*Excerpt*.
---*---
Africa and the world will remember the first black archbishop of the Anglican Church in Africa as a gallant fighter against apartheid. He was one of the prominent faces in the fight against the oppressive system that left the majority blacks at the mercy of the minority whites.

For that matter, Tutu’s efforts for world peace in Tibet, Palestine and even Iraq are well documented.

He also headed the Truth and Reconciliation Commission, apart from being a Nobel Peace Prize Laureate.

It is humbling to see the simple coffin for the great man as his body lay in state. As his first-born daughter put it, it was his wish to be buried in the simplest of ways.

The truth is that there is no neutrality in the fight against oppression. Typical of a deep African wisdom, he put it that where an elephant steps on a mouse and you proclaim neutrality, the mouse will doubt your neutrality.

Having worked with the African National Congress (ANC) in the fight against apartheid, one would think like many do when power is assumed. Not with Tutu. He chided the ANC leadership when it went wayward. He went to the extent of putting it crudely that he and others would continue to pray against a leadership that disrespects its people.

We all know how far he was vindicated when the Jacob Zuma rule crumbled after the unveiling of the State capture propelled by the Gupta brothers.
---*---
*Supplied data*.

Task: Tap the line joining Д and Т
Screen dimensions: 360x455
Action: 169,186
---*---
*Aim of the exercise*.
Could you carry the piece on Tutu forward, picking up right after its last sentence?

*Answer for the task*.
Which religious leaders will pluck a leaf from Tutu’s book in the fight against the thieving to colossal levels by those in power?

In fact, getting the prestigious Peace Prize in 1984, one would think that should have been the climax of his work. Not, at all. It was a means to an end, not the end.

If there is one thing that I, for one, will remember Tutu for, it is his stance against homophobia. At one point he said he did not believe there is a place for homophobic people in heaven. It must have been a real hard stand to take when his other daughter Mpho openly declared she was getting married to a fellow woman.

In some cases, you could have seen Tutu condemning, and even disowning, his daughter to protect his own social standing. But no, he took a route that understanding bodily autonomy are important that it is a right, not privilege for one to do as they will with their bodies.

As the world celebrates this simple but gigantic icon, we stand in awe to understand that all you needed to do to get the Nobel Peace Prize is to ‘have a short name like Tutu, a big nose and sexy legs’. Was that just a joke or the cryptic side of the man whose fight against social, economic and political rights remains admirable?

Hamba kahle, yes go well The Arch. Here was a Tutu, when comes another?

Post scriptum

We go into the New Year with gloom on our faces. The rain clouds have not gathered. We have sought the rain god but it is nowhere to be found.

Should we go to Khuluvi? Should we go to Nsinja? Has Bimbi deserted us this far?